(SUPPLIED PASSAGE begins)

Since US documentary The Cove won an Oscar last month, Ric O’Barry’s journey from dolphin trainer to activist has become known throughout the world. He was the lead trainer on the hit 1960s TV series Flipper, which spawned a craze for dolphin performances at amusement parks like SeaWorld. But after one of the dolphins he had trained died in his arms, O’Barry dedicated his life to keeping dolphins out of captivity. He now travels around the world, rescuing dolphins, protesting against hunts and drives and earning the ire of fishermen, trainers and, occasionally, other activists.
O’Barry’s work in Taiji, Japan was the focus of The Cove, which premieres in Taiwan this week at the Urban Nomad Film Festival. Directed by Louie Psihoyos, the film brought international attention to the yearly dolphin drive in the coastal town, one of the largest suppliers of dolphins to aquariums and amusement parks around the world (including in Taiwan). Dolphins not sent into captivity are slaughtered and their meat sold for consumption, despite containing high levels of mercury. But the film has only been shown so far at a handful of theaters and film festivals in Japan; a screening last week at a US Air Force base was canceled after protests outside the Japanese distributor’s office. (O’Barry wants the film released online for free with Japanese subtitles.)

(SUPPLIED PASSAGE ends)
(PROVIDED DATA begins)

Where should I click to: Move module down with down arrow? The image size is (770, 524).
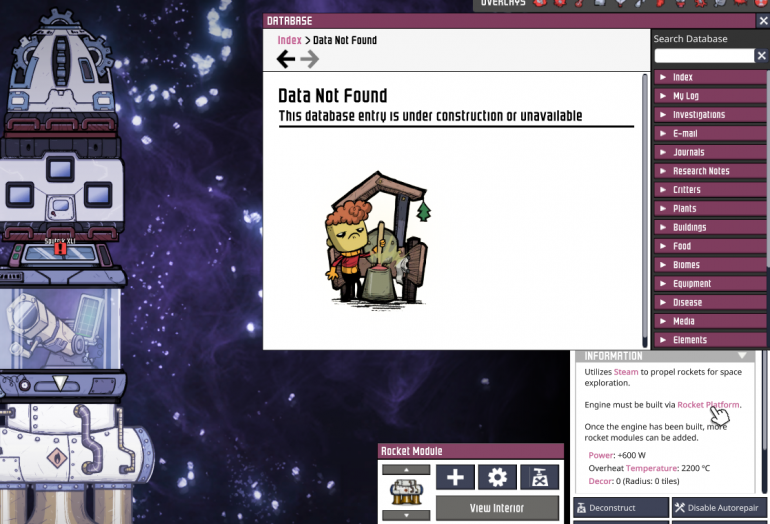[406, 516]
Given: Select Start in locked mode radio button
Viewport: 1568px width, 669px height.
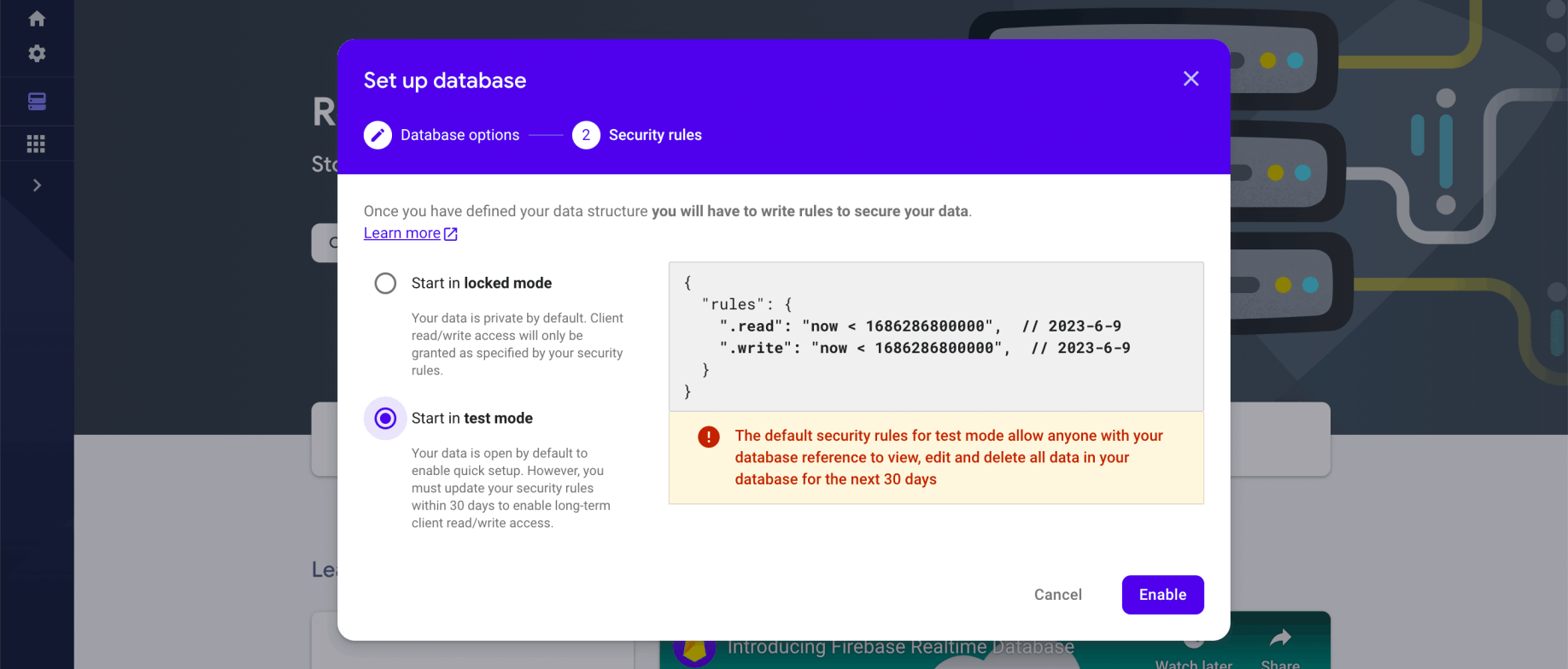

(PROVIDED DATA ends)

_REQUIRED ACTION:_ Carry on the article above about Ric O'Barry and the documentary The Cove, starting after its last sentence.

_ANSWER TO THIS PROBLEM:_
Advocating for dolphins is in many ways a path of redemption for O’Barry. While on leave from the US Navy in 1955, O’Barry visited the Miami Seaquariam in his hometown. “I saw the dolphins in the tank underwater and I said, ‘When I get out of the Navy, I’m going to come back here,’” he remembers. Five years later, he did just that, capturing dolphins for the Seaquariam. O’Barry then joined the Flipper crew, training the five dolphins that shared the title role.
While working on the series, O’Barry says he began to realize dolphins were self-aware and keeping them in captivity was morally inexcusable. But it wasn’t until one of the dolphins, Cathy, swam into his arms and, he says, committed suicide by closing her blowhole (dolphins are voluntary breathers) that he felt compelled to act.
O’Barry returns to Taiji five or six times a year, but Japan represents just one part of his work. “If there’s a dolphin in trouble, anywhere in the world, my phone will ring,” he says. At the time of this interview last week, O’Barry had just come back from the Solomon Islands, where his activities included convincing tribes on Malaita island to replace dolphin hunting with beekeeping and other ventures.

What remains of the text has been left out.